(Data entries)
-.-.-

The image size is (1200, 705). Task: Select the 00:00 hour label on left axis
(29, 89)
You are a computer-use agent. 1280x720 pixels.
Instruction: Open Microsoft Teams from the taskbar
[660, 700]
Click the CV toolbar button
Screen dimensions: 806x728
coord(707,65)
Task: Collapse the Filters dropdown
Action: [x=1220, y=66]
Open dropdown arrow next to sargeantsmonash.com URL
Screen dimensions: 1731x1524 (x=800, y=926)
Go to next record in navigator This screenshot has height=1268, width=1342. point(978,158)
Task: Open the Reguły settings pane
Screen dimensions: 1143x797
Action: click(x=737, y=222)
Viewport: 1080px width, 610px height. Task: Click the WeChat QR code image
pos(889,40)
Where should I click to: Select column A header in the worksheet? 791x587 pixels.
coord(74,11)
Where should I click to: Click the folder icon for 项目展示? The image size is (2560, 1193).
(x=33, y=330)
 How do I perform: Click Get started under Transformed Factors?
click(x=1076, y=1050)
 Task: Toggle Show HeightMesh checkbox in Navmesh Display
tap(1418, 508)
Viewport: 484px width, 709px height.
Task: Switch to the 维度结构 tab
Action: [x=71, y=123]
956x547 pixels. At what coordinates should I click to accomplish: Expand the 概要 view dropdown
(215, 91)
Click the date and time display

-.-.-

(Required work)
Transcribe the data word for word.

(Task result)
The image size is (1200, 705). Task: Select the 00:00 hour label on left axis
(29, 89)
You are a computer-use agent. 1280x720 pixels.
Instruction: Open Microsoft Teams from the taskbar
[660, 700]
Click the CV toolbar button
Screen dimensions: 806x728
coord(707,65)
Task: Collapse the Filters dropdown
Action: [x=1220, y=66]
Open dropdown arrow next to sargeantsmonash.com URL
Screen dimensions: 1731x1524 (x=800, y=926)
Go to next record in navigator This screenshot has height=1268, width=1342. point(978,158)
Task: Open the Reguły settings pane
Screen dimensions: 1143x797
Action: click(x=737, y=222)
Viewport: 1080px width, 610px height. Task: Click the WeChat QR code image
pos(889,40)
Where should I click to: Select column A header in the worksheet? 791x587 pixels.
coord(74,11)
Where should I click to: Click the folder icon for 项目展示? The image size is (2560, 1193).
(x=33, y=330)
 How do I perform: Click Get started under Transformed Factors?
click(x=1076, y=1050)
 Task: Toggle Show HeightMesh checkbox in Navmesh Display
tap(1418, 508)
Viewport: 484px width, 709px height.
Task: Switch to the 维度结构 tab
Action: [x=71, y=123]
956x547 pixels. At what coordinates should I click to accomplish: Expand the 概要 view dropdown
(215, 91)
Click the date and time display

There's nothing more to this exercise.